In the entries below, locate the line with "Task: Click the Sign In person icon", then give again that line and all lines after it, exactly, with pictures omitted.

(The records Opens)

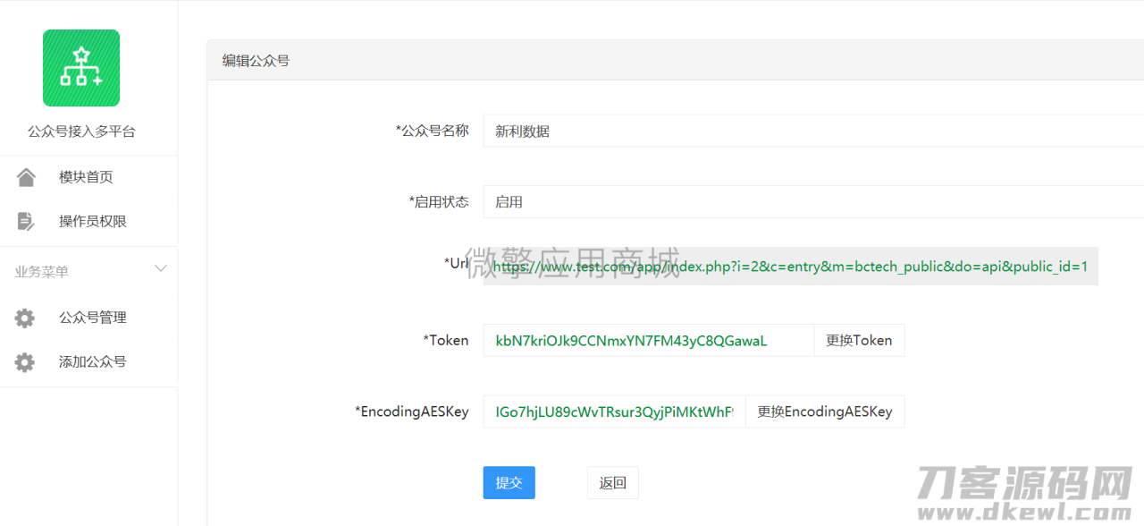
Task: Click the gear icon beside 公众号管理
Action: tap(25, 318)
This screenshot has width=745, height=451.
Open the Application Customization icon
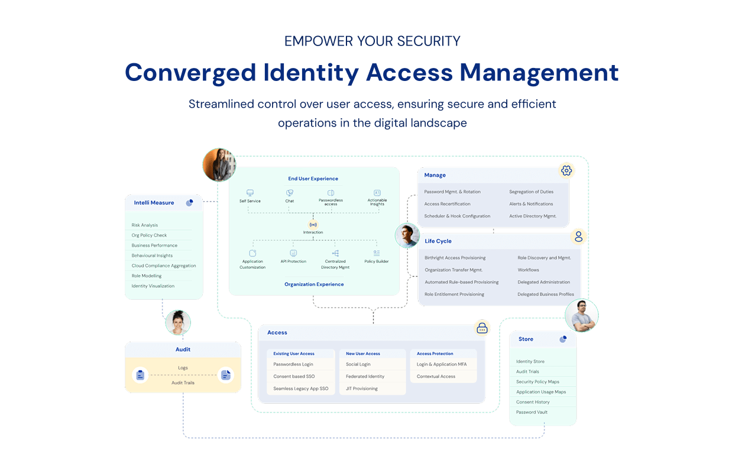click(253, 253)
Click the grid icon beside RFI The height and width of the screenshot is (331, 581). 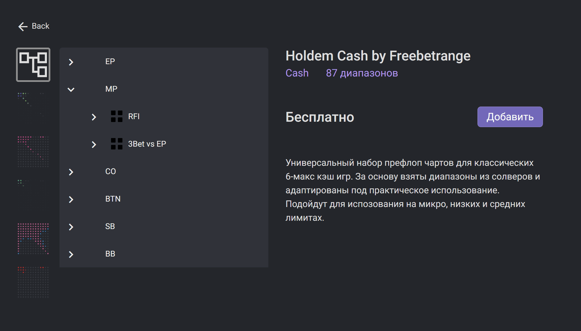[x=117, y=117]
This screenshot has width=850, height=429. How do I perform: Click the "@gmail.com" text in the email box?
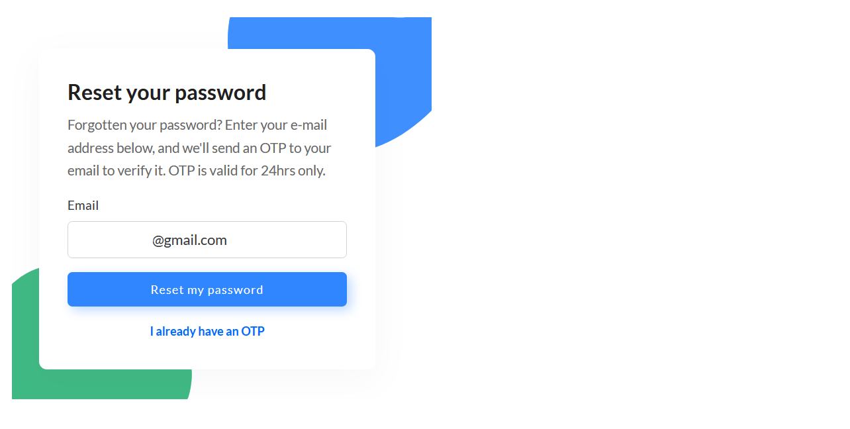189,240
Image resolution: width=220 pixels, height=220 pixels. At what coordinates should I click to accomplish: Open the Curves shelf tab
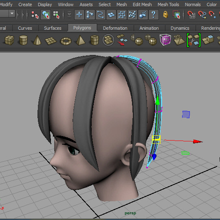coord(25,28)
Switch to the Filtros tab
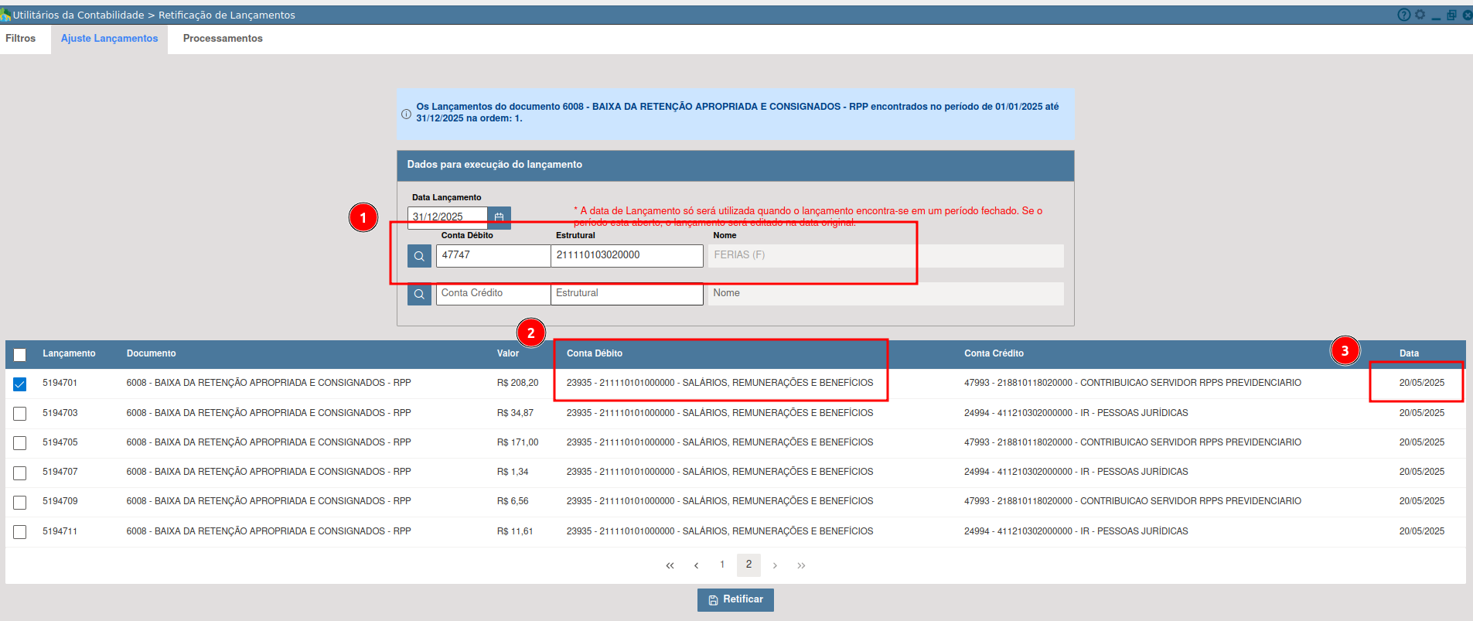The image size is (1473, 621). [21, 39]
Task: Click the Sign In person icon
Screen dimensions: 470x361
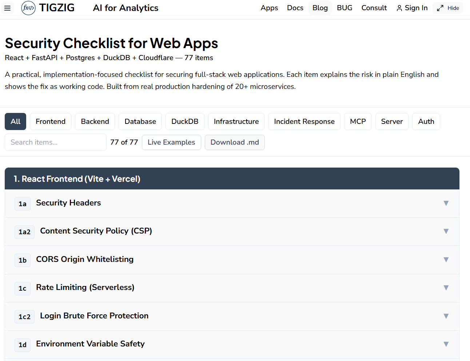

(The records Closes)

Answer for the task.
Task: Click the Sign In person icon
Screen dimensions: 470x361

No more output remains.